#### WHAT YOU NEED TO DO
Each line below that contains "column" counts once; report the total and nothing more.

(Saved entries)
■ ■ ■ ■ ■ ■ ■

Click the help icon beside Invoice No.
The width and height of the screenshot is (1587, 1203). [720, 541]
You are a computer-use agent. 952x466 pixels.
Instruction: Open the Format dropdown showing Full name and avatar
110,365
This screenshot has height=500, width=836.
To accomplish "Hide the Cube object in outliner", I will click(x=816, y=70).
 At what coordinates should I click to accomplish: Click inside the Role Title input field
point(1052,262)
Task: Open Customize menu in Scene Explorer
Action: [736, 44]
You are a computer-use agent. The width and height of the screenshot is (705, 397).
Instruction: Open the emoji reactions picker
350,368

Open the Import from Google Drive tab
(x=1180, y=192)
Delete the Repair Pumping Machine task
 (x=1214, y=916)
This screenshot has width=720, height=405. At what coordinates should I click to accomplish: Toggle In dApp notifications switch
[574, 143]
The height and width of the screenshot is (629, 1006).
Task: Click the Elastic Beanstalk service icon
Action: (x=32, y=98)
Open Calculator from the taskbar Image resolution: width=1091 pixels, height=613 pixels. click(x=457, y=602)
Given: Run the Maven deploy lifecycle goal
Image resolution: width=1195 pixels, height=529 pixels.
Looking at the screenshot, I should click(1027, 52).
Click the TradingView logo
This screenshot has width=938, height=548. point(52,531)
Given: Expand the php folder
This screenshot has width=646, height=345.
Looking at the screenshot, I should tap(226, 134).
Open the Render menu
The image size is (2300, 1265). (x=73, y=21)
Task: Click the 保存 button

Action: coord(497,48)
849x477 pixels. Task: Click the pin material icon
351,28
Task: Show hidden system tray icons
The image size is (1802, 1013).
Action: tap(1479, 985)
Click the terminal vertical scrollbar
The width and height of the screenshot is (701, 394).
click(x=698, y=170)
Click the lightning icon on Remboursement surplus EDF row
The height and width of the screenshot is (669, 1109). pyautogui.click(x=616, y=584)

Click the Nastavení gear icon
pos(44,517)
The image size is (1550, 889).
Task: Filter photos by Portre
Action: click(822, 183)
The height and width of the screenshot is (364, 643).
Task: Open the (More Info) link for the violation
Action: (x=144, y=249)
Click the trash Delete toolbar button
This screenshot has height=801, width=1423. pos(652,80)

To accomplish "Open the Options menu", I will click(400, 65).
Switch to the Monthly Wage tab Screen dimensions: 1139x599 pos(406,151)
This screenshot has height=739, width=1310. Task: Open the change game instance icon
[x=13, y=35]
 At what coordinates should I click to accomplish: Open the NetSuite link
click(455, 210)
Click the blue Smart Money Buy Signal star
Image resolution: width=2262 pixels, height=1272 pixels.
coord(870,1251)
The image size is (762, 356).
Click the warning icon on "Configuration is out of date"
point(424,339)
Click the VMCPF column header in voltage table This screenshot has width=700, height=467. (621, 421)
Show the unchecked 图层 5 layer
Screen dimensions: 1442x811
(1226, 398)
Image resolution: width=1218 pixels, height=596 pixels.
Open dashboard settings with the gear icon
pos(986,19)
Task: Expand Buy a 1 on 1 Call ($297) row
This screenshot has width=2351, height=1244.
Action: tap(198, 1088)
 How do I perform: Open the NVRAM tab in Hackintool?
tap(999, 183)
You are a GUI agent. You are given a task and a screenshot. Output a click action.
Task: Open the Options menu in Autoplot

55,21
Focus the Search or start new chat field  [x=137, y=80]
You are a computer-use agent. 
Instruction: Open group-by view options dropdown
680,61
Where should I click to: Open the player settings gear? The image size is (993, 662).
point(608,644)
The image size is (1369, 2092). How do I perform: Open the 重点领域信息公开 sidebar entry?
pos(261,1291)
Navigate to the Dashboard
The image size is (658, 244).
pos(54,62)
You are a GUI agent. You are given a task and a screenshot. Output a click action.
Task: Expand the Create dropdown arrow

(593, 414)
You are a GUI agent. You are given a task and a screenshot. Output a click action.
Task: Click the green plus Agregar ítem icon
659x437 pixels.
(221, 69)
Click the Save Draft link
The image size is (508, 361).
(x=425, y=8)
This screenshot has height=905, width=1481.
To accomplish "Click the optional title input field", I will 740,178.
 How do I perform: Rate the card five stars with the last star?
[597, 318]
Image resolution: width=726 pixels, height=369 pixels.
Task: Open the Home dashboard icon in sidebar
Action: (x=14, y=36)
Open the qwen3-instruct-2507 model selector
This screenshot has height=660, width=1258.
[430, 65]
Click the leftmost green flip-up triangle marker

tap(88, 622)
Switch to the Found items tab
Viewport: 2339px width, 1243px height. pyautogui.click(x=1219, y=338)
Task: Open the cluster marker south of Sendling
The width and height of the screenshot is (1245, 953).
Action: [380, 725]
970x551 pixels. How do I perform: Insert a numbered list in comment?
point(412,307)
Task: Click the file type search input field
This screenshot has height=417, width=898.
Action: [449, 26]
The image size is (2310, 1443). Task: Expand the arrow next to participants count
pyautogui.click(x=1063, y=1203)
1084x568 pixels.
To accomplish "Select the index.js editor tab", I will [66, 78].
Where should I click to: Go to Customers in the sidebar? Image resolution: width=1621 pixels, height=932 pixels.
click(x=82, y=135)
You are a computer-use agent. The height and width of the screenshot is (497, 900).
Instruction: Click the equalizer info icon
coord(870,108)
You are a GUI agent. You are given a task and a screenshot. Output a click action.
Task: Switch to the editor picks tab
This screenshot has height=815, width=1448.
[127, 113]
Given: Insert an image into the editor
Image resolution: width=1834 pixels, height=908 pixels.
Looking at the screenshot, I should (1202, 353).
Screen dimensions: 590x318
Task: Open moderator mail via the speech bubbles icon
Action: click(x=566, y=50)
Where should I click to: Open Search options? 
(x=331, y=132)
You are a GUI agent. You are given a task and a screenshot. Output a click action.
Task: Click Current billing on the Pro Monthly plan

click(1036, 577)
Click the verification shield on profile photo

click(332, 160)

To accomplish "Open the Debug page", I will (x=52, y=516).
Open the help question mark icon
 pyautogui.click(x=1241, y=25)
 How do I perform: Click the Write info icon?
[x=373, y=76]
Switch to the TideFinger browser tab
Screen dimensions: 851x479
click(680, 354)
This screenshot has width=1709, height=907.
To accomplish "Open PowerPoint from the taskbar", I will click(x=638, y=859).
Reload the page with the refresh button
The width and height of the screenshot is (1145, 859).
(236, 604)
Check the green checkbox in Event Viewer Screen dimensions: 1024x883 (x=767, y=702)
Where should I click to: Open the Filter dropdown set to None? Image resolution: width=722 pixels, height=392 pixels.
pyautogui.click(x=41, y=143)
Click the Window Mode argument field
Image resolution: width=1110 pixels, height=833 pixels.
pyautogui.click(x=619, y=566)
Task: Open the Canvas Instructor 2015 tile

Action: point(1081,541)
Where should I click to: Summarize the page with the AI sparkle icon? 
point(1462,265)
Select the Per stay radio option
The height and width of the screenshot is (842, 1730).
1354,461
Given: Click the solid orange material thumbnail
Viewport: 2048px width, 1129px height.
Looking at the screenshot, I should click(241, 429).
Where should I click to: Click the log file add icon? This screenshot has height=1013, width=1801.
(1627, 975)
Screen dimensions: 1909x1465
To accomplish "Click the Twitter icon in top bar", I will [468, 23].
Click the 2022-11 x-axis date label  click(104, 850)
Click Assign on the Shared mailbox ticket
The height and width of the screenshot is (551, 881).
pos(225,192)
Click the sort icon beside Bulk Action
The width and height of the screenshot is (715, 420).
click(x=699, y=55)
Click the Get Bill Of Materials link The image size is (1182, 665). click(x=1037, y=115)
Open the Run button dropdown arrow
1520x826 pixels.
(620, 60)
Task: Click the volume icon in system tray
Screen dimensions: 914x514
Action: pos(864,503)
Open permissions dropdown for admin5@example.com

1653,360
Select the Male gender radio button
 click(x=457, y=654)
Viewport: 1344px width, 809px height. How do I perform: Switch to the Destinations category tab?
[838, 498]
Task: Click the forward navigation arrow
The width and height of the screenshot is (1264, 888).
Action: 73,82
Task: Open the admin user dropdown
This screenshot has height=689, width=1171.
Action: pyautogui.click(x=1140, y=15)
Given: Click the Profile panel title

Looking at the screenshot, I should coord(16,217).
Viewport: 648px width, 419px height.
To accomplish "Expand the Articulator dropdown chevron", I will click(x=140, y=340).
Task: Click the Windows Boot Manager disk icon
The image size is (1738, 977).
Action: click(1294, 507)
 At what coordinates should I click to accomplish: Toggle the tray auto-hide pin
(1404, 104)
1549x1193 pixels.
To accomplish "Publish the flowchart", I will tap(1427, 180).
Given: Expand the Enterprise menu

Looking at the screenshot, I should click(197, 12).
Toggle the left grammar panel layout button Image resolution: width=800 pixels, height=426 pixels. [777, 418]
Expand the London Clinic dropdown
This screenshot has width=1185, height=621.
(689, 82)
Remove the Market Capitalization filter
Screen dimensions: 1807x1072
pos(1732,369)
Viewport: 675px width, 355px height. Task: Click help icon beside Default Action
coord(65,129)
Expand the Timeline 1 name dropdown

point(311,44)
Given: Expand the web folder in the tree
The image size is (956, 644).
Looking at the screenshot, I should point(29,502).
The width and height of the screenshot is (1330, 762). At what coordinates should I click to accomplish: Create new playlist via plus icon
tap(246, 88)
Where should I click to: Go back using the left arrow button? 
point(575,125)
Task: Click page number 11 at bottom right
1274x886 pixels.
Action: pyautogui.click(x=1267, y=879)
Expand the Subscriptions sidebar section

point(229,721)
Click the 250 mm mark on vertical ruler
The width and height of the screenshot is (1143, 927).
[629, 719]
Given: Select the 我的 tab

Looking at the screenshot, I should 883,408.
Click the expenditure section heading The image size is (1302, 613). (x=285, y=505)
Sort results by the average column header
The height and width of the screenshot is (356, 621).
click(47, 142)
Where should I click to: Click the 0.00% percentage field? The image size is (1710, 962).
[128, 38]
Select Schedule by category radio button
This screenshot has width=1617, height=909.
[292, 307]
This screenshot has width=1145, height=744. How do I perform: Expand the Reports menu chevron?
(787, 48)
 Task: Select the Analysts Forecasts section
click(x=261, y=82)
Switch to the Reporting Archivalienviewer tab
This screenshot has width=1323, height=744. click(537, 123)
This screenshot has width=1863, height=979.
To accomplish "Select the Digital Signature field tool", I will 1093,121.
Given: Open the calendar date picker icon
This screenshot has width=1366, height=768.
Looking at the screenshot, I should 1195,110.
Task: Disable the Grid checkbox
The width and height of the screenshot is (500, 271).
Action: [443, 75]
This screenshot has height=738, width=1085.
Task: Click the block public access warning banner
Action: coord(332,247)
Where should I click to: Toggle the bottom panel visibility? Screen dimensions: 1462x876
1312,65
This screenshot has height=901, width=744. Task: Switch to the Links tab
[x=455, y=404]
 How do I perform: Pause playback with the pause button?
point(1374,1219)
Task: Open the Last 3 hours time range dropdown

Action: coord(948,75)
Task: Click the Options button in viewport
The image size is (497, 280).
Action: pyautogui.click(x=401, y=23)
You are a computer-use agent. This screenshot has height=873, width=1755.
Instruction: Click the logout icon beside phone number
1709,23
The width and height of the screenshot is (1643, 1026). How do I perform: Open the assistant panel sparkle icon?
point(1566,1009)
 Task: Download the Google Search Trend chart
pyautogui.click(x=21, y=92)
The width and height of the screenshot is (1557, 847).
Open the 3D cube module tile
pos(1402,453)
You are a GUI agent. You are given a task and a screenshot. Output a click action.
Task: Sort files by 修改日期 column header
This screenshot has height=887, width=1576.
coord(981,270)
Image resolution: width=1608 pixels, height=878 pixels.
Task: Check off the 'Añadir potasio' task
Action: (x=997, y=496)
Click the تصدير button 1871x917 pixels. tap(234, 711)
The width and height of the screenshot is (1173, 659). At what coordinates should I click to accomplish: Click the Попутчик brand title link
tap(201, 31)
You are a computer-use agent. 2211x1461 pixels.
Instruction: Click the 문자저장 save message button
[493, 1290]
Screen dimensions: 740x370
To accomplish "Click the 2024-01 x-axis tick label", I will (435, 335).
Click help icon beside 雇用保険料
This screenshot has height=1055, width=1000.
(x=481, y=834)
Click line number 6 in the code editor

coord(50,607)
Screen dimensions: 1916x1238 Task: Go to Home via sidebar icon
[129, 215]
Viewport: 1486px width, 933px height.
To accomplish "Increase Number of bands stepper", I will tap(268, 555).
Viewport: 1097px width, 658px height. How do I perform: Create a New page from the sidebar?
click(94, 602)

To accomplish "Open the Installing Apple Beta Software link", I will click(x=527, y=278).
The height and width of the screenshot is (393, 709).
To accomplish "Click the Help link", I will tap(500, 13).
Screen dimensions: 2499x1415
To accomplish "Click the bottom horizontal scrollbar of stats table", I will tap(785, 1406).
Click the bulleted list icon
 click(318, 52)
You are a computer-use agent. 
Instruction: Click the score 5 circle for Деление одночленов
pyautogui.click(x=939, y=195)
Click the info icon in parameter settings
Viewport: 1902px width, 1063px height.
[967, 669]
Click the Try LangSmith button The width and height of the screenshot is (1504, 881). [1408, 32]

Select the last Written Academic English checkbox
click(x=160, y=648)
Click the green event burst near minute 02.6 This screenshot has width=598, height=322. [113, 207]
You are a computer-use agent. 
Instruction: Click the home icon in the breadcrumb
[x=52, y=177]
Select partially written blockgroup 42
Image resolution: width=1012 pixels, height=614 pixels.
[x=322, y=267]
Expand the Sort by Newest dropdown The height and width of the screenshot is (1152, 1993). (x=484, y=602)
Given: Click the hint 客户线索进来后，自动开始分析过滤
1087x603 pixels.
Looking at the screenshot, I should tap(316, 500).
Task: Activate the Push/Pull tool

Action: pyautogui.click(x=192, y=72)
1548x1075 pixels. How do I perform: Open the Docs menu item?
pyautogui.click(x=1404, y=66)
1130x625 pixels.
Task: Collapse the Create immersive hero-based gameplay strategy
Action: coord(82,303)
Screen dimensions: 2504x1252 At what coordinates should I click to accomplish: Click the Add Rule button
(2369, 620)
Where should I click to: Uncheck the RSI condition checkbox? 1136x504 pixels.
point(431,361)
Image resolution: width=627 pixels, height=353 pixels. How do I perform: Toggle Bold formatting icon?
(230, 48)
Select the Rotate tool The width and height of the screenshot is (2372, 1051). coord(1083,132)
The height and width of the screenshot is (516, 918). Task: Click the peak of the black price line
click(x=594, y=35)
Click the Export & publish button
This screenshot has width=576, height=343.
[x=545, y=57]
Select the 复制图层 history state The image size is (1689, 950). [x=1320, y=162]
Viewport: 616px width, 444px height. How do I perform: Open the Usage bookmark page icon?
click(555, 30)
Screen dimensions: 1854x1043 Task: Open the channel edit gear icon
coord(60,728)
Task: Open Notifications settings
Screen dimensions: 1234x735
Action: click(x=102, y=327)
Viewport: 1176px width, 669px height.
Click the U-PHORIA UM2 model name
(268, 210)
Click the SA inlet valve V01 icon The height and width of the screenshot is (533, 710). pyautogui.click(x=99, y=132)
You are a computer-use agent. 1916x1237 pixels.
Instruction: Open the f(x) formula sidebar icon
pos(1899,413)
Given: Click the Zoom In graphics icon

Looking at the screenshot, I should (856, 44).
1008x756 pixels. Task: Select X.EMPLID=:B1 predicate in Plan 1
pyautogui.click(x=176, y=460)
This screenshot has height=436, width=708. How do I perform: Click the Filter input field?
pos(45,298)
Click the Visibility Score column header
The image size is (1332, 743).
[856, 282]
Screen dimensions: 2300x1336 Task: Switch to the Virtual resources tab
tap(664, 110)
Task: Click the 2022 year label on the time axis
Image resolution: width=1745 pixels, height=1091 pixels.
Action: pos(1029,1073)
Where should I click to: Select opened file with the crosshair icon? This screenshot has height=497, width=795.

■ ■ ■ ■ ■ ■ ■

#### RESULT BELOW
4